To the wider public the process started in 2013 with a series of temporary installations. Building together with the public has been a reoccurring theme thereafter. In 2016 work began on Play & Learn Park and Blue Park, the permanent parts.
In Play & Learn Park, we realized the ideas tested with the prototypes and created a diverse landscape composed of several spaces. The design of the park positions primary movement and circulation routes parallel to the shorelines, the backbones of the park. Thereafter the park is constructed via a series of free formed park glades – the spectator lawn, play spaces, park areas, water treatment areas etc. In the core of the park, one can find shelter from noise, light, and traffic, from the wind and rain, and instead, experience a glimpse of urban nature that is both playful and restoring. Physically, this meant remodelling the existing terrain to a series of spatial pockets and passages enclosed by mounds and vegetation. This new landscape can sink, set, bend, shrink or expand in various directions as years pass. The glade structure safeguards a form of modularity that came in to its own when the project budget was almost halved prior to tendering. Several glades were removed without detriment to the overall structure of the park.

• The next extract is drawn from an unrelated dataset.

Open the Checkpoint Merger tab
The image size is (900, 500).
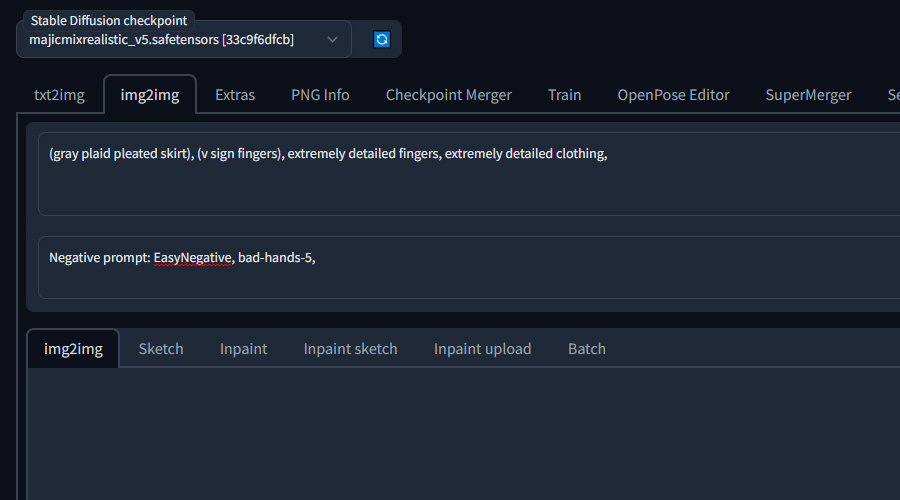click(448, 95)
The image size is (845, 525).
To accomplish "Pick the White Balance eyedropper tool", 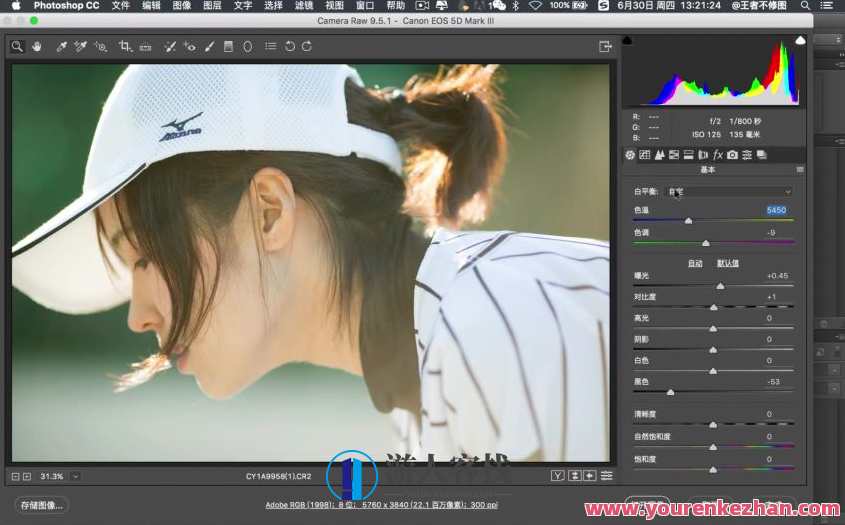I will click(61, 46).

As the newly planted vegetation grows, the visual impression of the park changes, as does the composition of species found on site. The proposal uses the existing composition and habitats as a foundation to create a park landscape that enhances bird and insect diversity. The vegetation needs to attract appropriate wildlife, provide shelter, create possibilities for play, and meet the expectations of the visitors for decades to come. The plantings as well as materials such as cobblestones, boulders and rocks, details in metal and concrete all relate to the site’s post-industrial heritage.
Between the park and the water are a series of new boardwalks that run along the waterfronts. They have a universal design and extend the park experience out over the water and on to the floating pools. Public baths were once an intense place for social gatherings in our cities. They were places not only for relaxation and sport but also for politics, discussion, business deals, eroticism, and hedonism. This has been substituted with the bleaker and leisure-based swimming pools and spas. We see the baths as a social space that allow people to meet, spend time together and discuss life. The sensorial qualities of the baths provide us with a place where there is no competition, consumption, or spectacle, but where the focus is purely on sharing and enjoying life, together.
The choice of materials enhances the intended dramaturgy for visitors to the bath. Cold and weathered metal on the outside of the sauna seamlessly integrates with the areas post-industrial vernacular. The boardwalks and the buildings that follow the shoreline recall floating pieces of wood drifting into the harbor.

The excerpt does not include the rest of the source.